(Saved entries)
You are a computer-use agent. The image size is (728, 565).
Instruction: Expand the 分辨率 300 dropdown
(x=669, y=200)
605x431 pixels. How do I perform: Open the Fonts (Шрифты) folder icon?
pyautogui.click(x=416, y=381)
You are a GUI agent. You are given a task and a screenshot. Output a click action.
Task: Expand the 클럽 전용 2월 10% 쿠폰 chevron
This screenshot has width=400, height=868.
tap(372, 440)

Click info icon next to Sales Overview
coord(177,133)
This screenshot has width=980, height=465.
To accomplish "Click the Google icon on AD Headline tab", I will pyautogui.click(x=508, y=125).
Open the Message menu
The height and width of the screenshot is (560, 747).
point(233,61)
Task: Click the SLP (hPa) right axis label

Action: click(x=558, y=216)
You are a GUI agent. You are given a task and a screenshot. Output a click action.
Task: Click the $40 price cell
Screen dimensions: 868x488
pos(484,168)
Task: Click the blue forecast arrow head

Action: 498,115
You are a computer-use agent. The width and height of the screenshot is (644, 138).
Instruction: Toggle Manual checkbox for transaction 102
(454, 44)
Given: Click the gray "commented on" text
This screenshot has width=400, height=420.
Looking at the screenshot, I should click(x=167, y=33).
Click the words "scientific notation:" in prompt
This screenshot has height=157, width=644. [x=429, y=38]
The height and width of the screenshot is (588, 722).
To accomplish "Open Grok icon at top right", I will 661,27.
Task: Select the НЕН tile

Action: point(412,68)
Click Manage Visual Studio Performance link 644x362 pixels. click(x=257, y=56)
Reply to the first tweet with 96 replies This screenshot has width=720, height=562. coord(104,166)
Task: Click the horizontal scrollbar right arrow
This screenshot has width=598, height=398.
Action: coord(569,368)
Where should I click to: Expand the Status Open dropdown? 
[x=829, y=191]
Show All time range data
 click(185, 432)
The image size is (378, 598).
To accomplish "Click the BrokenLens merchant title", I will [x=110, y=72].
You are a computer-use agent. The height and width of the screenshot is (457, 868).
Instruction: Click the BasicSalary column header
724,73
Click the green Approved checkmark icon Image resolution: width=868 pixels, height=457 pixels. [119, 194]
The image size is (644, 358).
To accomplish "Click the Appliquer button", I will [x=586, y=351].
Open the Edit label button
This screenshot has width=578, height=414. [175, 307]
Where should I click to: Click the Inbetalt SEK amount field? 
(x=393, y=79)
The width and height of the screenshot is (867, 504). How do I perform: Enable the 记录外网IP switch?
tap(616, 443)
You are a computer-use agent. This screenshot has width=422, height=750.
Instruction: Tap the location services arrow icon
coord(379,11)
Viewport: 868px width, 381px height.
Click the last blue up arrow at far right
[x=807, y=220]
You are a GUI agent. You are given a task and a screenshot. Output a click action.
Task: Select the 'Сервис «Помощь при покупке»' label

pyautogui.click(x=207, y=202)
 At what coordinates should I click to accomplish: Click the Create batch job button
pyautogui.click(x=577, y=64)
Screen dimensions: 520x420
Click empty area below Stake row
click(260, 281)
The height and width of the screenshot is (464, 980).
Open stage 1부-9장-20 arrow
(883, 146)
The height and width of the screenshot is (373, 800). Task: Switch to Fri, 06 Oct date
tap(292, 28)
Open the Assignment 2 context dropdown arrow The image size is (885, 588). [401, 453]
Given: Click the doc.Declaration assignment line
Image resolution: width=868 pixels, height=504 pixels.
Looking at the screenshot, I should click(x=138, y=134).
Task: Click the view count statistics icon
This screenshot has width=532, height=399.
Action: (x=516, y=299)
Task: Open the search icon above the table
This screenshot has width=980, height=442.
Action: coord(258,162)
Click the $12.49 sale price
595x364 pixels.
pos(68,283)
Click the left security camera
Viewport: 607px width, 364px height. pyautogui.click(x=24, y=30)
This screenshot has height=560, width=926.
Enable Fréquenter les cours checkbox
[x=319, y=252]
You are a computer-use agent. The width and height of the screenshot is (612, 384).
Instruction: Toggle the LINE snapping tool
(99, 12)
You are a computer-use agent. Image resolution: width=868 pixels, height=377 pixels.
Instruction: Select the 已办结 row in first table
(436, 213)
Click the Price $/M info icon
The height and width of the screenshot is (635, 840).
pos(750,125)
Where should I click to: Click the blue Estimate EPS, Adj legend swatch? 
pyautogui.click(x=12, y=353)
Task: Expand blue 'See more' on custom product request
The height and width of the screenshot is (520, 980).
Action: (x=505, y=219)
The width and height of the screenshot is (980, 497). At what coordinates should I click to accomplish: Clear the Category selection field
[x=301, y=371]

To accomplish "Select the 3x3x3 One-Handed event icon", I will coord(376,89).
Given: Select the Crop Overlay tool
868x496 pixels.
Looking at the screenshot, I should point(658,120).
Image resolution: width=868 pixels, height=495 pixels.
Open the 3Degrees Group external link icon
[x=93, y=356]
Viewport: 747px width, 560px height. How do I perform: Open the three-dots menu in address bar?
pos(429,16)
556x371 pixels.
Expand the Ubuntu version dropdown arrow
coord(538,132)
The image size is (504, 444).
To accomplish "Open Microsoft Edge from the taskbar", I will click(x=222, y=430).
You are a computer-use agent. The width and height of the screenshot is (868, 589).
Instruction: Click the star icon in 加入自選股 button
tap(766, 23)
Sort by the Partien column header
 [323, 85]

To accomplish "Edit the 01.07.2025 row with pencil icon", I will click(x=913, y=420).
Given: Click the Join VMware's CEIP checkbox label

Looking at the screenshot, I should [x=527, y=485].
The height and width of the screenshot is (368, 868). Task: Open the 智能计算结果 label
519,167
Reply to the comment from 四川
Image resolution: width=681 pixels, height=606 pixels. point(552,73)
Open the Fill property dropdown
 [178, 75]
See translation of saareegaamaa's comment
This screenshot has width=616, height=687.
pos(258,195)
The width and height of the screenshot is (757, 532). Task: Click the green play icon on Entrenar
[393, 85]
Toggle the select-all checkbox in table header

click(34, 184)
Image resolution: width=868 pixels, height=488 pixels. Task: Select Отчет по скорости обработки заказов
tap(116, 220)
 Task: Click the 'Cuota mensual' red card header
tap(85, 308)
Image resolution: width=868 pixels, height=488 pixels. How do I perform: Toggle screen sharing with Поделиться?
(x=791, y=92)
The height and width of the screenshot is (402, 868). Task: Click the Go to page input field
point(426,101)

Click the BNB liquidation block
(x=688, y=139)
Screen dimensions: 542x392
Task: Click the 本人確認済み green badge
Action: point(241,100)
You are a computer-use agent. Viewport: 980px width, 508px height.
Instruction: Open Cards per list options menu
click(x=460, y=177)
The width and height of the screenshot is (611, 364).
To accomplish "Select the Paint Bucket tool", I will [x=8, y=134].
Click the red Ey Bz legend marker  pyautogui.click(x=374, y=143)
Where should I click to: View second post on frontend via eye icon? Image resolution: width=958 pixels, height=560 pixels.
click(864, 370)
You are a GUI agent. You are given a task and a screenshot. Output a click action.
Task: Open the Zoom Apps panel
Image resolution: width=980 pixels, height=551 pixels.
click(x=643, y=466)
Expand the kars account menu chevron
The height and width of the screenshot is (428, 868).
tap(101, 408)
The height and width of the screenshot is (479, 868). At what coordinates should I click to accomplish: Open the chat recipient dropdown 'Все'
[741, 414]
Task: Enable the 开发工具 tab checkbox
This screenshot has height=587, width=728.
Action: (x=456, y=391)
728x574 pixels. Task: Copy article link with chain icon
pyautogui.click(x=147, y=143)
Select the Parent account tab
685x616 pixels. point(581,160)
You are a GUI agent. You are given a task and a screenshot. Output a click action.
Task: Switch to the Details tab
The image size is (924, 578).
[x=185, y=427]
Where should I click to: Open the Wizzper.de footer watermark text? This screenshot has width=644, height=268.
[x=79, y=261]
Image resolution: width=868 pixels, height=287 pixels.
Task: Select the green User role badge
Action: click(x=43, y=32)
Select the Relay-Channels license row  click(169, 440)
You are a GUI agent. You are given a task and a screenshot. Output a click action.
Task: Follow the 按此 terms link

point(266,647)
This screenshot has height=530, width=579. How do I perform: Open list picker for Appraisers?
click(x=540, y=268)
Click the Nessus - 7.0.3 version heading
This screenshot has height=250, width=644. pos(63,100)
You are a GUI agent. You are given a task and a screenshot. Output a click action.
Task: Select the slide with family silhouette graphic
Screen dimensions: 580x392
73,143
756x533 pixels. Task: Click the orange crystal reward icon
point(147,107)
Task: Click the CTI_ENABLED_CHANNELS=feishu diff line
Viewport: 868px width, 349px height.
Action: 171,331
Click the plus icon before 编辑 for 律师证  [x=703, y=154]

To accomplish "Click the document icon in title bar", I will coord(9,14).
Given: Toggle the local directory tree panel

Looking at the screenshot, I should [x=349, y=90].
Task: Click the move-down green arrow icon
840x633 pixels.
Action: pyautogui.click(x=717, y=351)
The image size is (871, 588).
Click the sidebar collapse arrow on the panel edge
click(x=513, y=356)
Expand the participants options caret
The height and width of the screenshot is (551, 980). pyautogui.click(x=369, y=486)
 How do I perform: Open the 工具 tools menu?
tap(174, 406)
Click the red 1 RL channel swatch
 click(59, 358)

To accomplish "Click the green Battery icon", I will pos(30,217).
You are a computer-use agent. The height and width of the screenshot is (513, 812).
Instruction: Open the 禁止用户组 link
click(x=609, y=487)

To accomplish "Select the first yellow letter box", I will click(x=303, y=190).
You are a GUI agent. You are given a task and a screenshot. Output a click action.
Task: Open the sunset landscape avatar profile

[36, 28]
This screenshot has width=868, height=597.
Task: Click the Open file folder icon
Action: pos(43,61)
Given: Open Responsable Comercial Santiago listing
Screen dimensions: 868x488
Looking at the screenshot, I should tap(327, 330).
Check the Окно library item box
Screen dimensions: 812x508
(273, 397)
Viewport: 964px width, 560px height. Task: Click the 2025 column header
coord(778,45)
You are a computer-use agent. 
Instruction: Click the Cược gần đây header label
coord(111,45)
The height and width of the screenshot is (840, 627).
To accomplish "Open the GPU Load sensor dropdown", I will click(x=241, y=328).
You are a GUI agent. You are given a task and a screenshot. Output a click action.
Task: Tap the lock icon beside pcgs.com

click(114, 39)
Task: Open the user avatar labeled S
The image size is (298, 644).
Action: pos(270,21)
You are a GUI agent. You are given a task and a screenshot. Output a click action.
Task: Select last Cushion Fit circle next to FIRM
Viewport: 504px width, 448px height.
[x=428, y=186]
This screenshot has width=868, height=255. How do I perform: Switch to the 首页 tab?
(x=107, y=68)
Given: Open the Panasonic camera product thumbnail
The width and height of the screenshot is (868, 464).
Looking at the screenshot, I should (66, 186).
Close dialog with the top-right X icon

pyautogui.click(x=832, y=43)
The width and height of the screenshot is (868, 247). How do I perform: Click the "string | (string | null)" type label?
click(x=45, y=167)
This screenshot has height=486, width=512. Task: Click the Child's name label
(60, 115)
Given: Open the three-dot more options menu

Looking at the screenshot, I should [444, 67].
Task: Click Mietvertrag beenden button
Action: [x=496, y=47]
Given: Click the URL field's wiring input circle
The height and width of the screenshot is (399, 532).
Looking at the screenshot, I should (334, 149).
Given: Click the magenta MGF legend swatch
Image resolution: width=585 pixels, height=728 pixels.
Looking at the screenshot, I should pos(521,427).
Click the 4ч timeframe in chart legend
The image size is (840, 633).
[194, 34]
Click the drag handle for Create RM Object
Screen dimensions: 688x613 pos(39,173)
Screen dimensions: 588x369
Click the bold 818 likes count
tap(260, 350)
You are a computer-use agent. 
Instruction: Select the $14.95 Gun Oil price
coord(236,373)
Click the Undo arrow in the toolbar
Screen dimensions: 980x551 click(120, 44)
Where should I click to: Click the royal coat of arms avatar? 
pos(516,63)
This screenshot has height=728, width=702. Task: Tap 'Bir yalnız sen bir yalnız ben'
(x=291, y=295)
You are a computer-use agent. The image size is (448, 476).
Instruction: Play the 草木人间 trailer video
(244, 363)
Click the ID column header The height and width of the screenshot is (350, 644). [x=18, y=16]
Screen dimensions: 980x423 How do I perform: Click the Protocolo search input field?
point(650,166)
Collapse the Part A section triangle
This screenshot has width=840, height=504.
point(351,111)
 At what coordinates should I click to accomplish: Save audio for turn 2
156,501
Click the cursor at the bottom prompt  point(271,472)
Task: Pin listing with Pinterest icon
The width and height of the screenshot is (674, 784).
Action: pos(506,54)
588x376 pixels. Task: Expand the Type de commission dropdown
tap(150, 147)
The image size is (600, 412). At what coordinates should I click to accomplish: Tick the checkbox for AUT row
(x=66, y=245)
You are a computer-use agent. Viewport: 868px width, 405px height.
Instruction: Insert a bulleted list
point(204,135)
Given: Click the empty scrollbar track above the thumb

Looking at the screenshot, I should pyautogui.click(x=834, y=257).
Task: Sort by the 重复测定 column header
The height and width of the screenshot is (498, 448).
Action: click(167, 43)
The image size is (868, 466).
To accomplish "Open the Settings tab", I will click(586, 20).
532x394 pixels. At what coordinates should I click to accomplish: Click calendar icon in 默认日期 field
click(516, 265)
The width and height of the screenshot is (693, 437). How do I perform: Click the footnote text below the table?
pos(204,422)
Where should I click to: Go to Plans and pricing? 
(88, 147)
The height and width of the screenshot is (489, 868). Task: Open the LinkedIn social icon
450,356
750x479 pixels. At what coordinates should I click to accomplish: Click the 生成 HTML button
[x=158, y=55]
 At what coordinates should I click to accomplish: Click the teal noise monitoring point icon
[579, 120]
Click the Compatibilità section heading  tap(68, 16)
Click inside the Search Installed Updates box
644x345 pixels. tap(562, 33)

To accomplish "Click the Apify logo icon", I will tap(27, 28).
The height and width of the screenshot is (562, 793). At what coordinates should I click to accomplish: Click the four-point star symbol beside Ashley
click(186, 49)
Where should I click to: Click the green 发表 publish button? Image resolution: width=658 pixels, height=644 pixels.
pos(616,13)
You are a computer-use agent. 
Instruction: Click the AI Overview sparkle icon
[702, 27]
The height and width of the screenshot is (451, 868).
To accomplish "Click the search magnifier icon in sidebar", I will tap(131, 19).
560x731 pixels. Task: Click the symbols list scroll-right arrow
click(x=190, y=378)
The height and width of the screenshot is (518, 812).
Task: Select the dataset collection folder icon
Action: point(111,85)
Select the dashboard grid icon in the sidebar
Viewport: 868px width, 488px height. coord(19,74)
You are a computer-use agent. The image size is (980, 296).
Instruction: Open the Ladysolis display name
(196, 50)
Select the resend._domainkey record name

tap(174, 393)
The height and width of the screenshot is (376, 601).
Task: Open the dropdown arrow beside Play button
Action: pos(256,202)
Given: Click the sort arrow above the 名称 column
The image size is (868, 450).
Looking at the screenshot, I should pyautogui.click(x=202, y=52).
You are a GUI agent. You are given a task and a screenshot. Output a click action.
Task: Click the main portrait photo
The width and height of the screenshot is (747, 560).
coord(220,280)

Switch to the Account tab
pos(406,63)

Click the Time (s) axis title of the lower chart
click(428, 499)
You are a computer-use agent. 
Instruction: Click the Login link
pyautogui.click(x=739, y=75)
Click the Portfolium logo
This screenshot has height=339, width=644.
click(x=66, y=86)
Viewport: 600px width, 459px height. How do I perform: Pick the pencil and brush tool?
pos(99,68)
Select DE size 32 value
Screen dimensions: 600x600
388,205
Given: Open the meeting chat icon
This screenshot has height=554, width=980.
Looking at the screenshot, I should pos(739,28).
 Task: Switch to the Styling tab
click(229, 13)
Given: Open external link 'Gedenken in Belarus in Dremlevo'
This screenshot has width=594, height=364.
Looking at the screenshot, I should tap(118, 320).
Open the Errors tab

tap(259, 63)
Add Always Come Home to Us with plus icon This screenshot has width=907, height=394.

**Brief**
State how many lines of the entries above include the string "listing". The reply is that number alone.

**Your solution**
2